TASK BRIEF: With both ends included, repeat exactly the lines of the entries below from the one containing "Click the 交换后 text in output" down to the one containing "Task: Select the second circle from the left", and no others.

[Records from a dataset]

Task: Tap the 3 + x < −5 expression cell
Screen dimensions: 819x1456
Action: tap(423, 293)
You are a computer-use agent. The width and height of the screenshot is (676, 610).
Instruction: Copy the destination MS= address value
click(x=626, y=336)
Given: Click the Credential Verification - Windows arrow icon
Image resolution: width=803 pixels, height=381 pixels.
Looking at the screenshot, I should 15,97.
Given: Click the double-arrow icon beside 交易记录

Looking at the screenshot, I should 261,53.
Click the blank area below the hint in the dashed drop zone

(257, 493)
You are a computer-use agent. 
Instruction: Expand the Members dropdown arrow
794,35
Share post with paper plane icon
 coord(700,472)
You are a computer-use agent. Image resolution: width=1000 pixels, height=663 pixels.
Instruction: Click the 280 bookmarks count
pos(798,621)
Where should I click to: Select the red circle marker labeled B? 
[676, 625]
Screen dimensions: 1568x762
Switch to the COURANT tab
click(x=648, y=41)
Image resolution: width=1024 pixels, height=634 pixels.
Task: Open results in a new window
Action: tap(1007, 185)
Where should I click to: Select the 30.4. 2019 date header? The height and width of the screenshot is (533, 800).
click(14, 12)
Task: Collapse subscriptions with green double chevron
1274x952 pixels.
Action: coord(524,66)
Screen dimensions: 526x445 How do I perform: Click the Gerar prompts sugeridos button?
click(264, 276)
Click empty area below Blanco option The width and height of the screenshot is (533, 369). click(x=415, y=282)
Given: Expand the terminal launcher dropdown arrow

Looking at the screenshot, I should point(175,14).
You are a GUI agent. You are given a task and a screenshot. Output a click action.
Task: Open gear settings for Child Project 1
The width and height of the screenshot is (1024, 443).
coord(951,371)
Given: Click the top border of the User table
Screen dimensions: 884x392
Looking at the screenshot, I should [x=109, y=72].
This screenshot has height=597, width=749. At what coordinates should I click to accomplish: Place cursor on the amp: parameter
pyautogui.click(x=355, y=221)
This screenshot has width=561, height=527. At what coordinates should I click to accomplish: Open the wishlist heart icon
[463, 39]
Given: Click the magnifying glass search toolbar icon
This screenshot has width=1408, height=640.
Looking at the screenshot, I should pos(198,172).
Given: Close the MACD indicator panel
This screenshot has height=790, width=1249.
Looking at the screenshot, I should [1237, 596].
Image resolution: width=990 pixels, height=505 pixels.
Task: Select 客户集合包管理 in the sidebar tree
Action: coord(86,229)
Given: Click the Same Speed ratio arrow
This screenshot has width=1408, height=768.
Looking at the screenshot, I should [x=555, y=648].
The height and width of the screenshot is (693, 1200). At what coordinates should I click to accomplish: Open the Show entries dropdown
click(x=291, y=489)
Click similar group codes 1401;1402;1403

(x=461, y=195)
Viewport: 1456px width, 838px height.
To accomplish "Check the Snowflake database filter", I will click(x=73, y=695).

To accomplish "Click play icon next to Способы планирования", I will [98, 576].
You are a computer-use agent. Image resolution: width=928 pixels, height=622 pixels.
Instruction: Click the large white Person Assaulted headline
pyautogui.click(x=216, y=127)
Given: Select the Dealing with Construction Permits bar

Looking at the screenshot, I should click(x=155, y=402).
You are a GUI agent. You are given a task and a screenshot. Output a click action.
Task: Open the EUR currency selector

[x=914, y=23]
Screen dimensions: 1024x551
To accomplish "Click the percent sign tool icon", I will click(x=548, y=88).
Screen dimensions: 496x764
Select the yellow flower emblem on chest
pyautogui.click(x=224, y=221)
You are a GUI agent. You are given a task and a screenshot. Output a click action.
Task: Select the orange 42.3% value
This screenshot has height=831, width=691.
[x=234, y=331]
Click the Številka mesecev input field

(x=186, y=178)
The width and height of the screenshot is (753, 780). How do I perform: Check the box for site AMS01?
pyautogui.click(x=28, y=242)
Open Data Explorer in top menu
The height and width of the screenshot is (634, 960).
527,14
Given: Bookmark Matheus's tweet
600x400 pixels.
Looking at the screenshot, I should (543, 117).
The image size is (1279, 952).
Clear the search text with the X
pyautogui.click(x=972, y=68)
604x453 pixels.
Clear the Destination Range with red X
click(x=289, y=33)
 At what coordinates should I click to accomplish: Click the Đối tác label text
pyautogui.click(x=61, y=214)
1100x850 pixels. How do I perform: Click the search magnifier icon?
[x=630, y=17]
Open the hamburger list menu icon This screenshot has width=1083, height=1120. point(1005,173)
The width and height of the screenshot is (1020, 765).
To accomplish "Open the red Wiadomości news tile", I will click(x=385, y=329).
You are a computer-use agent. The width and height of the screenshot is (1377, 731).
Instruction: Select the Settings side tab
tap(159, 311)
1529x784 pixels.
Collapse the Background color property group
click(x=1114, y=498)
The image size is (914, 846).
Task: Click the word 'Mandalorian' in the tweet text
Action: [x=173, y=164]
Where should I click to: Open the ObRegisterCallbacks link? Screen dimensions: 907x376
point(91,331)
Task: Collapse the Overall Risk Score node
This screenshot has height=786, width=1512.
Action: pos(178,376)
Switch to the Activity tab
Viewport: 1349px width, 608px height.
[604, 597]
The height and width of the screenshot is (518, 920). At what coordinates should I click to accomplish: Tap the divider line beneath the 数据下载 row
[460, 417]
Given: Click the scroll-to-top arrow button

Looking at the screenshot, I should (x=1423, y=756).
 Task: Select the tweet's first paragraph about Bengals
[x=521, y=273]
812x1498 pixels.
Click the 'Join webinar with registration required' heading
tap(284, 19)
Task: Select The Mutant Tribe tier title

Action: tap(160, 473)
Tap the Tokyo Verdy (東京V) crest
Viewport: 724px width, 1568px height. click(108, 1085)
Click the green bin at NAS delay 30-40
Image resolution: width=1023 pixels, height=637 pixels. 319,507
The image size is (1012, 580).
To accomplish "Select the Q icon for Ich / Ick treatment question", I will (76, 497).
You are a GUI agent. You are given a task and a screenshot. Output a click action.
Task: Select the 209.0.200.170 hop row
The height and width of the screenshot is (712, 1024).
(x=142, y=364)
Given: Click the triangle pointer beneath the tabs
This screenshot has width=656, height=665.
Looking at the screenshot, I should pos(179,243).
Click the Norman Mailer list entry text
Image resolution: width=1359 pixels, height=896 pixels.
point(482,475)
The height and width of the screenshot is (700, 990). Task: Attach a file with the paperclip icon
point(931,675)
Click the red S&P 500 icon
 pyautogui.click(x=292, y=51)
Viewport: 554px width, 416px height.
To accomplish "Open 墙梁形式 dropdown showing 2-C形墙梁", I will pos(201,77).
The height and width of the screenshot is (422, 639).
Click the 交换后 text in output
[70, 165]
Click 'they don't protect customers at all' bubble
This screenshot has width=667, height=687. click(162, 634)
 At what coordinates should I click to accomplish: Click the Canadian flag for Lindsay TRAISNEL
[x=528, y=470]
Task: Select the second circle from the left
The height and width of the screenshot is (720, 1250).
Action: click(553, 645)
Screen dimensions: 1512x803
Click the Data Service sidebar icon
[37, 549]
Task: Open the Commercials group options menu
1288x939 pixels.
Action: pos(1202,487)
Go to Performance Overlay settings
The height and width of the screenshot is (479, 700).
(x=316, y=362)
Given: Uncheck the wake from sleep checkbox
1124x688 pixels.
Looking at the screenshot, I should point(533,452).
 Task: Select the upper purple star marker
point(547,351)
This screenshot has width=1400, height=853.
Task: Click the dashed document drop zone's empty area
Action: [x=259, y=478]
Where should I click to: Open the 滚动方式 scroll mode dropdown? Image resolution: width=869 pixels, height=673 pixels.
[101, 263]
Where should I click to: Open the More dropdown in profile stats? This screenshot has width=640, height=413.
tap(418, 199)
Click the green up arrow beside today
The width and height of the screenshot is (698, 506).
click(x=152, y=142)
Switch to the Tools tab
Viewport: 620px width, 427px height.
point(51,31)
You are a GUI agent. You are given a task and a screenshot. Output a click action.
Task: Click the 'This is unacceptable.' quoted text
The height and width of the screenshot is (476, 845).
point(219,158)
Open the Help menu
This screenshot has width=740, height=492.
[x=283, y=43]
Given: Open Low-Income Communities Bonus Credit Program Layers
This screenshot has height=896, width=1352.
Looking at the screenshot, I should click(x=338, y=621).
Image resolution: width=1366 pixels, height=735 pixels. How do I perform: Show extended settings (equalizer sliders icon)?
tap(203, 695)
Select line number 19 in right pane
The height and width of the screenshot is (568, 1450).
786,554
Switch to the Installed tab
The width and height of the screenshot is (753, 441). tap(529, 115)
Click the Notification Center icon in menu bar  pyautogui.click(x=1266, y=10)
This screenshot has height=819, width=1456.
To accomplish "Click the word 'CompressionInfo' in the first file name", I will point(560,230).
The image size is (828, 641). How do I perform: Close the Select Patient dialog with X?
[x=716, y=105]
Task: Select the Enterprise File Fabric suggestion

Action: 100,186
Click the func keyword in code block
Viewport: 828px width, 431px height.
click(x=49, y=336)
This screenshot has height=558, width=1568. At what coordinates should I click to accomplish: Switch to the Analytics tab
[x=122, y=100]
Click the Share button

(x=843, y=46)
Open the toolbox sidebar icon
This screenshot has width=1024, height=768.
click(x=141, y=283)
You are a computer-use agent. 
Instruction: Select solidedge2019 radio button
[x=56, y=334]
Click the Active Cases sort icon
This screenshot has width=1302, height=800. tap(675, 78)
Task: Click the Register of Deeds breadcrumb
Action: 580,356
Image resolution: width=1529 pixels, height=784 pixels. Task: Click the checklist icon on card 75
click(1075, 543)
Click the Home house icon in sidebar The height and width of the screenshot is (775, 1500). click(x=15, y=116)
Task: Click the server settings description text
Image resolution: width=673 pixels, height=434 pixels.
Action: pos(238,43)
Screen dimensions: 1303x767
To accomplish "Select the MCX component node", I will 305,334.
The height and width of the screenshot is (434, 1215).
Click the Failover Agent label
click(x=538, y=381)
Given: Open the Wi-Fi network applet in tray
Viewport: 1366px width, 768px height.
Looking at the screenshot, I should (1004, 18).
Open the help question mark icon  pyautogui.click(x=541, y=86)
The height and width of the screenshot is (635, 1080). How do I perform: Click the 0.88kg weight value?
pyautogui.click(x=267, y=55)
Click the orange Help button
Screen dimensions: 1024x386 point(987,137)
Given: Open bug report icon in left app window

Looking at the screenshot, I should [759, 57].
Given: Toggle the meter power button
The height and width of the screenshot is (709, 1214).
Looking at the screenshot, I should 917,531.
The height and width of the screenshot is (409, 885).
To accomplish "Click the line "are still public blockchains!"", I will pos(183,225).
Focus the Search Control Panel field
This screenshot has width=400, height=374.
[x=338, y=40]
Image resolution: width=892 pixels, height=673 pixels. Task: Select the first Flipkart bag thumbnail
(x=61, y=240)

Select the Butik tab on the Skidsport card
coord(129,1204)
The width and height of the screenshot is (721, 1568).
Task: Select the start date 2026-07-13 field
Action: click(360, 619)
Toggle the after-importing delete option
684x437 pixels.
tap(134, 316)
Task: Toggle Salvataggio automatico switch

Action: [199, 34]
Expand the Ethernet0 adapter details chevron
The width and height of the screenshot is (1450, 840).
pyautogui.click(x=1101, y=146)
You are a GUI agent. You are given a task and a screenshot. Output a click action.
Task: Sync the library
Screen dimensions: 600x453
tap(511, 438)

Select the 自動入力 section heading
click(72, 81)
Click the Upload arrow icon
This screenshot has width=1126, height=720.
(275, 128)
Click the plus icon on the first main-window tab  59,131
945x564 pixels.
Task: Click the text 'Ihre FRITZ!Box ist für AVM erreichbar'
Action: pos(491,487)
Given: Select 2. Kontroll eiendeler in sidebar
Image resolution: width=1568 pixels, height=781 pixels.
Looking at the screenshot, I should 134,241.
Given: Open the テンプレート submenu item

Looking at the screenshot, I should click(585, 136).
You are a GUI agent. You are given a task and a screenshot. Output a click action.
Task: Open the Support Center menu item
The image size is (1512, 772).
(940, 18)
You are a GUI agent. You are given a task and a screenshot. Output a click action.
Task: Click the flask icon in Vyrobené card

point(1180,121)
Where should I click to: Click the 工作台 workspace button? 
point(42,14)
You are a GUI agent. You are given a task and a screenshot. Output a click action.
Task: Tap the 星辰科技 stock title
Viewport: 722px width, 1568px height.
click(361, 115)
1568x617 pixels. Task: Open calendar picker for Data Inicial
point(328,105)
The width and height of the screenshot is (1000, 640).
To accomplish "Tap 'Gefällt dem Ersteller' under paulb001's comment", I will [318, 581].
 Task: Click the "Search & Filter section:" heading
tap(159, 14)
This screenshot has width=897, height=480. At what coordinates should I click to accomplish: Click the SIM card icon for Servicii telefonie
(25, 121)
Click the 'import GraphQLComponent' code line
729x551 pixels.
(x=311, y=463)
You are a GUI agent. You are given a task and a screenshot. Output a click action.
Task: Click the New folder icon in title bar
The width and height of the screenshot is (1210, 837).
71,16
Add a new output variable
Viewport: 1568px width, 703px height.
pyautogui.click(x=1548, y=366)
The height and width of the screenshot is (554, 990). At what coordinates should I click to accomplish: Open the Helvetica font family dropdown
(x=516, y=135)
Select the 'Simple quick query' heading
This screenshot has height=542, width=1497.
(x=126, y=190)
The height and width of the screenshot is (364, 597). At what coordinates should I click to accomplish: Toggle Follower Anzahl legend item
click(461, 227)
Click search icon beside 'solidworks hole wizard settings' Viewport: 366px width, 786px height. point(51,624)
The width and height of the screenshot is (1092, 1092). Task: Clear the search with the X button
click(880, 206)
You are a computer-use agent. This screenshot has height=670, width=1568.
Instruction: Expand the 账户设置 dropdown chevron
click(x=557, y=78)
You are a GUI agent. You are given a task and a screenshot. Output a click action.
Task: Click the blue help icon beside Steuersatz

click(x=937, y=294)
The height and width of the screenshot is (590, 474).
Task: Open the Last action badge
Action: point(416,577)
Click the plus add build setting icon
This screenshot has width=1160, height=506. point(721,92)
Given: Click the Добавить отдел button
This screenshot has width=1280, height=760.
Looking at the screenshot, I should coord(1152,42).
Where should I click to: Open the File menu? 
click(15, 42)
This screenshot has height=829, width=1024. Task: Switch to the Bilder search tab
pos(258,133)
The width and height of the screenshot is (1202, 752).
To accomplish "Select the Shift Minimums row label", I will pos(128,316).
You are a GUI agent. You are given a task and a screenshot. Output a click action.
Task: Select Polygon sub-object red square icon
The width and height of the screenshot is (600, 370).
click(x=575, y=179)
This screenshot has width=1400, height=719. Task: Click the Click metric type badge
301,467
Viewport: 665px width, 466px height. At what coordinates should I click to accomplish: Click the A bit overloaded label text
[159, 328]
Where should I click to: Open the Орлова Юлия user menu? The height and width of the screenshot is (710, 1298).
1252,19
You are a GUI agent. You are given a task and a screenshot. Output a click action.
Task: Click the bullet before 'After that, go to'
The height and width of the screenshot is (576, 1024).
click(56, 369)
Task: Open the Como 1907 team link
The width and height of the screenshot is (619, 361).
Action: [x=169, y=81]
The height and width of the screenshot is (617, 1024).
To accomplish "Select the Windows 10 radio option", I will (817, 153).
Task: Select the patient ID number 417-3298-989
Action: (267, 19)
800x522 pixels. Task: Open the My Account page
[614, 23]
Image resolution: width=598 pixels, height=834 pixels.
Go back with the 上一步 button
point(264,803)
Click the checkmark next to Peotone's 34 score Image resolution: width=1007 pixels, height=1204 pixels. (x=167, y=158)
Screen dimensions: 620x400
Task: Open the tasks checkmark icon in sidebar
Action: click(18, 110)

RESULT OF THE TASK:
Click the 交换后 text in output
[70, 165]
Click 'they don't protect customers at all' bubble
This screenshot has width=667, height=687. click(162, 634)
 At what coordinates should I click to accomplish: Click the Canadian flag for Lindsay TRAISNEL
[x=528, y=470]
Task: Select the second circle from the left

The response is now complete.